The CLTS FS shares the same secure web-based infrastructure as the LTC FS and adult Mental Health screen; however, the CLTS FS functions independently of these screens and is more complex because:
- It appropriately adjusts questions for children as they develop from birth through young adult (until age 22).
- It determines functional eligibility for multiple long-term support programs.
- It determines multiple levels of care and target groups.
- Specific diagnoses are required for functional eligibility for some programs.
The CLTS FS has been designed, operated, evaluated, and improved through a rigorous quality management system. The CLTS FS was designed with skilled clinicians from each of the programmatic areas, as well as others with experience related to child development. The initial success of the screen is attributed to the willingness of program staff, as well as county agency partners, to build and test the screen throughout its development. Extensive validity testing and inter-rater reliability testing was completed with these state and county partners. The testing results demonstrate that the screen provides accurate functional eligibility results across multiple levels of care as well as six programmatic areas. Although formal start-up testing of the CLTS FS is complete, processes have been established to try and prevent a child from being wrongfully denied functional eligibility.
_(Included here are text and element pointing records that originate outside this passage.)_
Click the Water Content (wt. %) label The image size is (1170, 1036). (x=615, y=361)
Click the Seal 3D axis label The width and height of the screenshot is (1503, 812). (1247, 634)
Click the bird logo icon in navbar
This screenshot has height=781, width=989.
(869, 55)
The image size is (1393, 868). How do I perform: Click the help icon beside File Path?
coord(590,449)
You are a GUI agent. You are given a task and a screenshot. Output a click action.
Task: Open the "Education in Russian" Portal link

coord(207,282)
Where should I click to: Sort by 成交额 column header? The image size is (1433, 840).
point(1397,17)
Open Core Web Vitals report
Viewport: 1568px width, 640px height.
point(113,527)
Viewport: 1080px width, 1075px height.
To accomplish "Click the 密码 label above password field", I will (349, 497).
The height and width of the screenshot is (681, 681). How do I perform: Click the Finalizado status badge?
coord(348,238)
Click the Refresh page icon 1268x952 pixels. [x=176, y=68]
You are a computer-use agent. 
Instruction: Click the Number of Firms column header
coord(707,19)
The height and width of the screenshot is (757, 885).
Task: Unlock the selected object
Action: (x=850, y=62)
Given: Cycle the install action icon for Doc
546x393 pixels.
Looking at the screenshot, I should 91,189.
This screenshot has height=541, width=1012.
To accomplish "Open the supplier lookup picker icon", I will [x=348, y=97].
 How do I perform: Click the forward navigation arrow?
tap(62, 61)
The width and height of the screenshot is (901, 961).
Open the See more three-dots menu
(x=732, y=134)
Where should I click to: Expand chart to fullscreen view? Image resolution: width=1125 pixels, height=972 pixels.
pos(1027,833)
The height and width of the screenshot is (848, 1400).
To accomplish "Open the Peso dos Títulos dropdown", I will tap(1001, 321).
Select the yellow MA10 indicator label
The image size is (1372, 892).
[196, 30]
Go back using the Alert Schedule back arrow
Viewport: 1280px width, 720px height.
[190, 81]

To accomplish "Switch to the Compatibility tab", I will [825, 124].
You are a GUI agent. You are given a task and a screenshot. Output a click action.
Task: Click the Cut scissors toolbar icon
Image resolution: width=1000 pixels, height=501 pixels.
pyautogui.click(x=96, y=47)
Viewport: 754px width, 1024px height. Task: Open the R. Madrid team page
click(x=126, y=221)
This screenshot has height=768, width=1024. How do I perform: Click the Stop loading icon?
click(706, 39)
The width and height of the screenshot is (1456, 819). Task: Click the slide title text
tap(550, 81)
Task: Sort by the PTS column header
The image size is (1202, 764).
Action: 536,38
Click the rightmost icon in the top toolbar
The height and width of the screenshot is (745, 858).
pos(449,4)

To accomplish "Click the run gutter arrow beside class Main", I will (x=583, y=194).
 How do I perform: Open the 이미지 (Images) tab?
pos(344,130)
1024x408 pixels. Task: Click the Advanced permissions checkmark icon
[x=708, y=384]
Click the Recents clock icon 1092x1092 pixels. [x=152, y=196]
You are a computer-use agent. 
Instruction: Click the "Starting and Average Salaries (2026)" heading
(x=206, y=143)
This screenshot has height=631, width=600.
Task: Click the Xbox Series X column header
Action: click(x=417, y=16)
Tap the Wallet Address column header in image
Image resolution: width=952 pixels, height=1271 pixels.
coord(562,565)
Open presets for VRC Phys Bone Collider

State staff continue to address screener questions, review questionable functional eligibility results, provide ongoing quality oversight, develop screen changes, develop clear written instructions, provide comprehensive training to new screeners, offer daily support and ongoing training for certified screeners, and notify screeners of changes or improvements to the screen in order to maintain a high level of validity and reliability.
Maintenance and improvement of the functional screen is an interactive process. Continuous quality improvement includes ongoing discovery activities including random reviews of individual children's screens related to accuracy and documentation related to the screener's responses, an analysis of individual screens and data (for example comparing screen functional eligibility to previous functional eligibility determinations), and trend and aggregate data to determine if screen results remain consistent and reliable. These efforts ensure that screen issues are identified and corrected in a timely manner.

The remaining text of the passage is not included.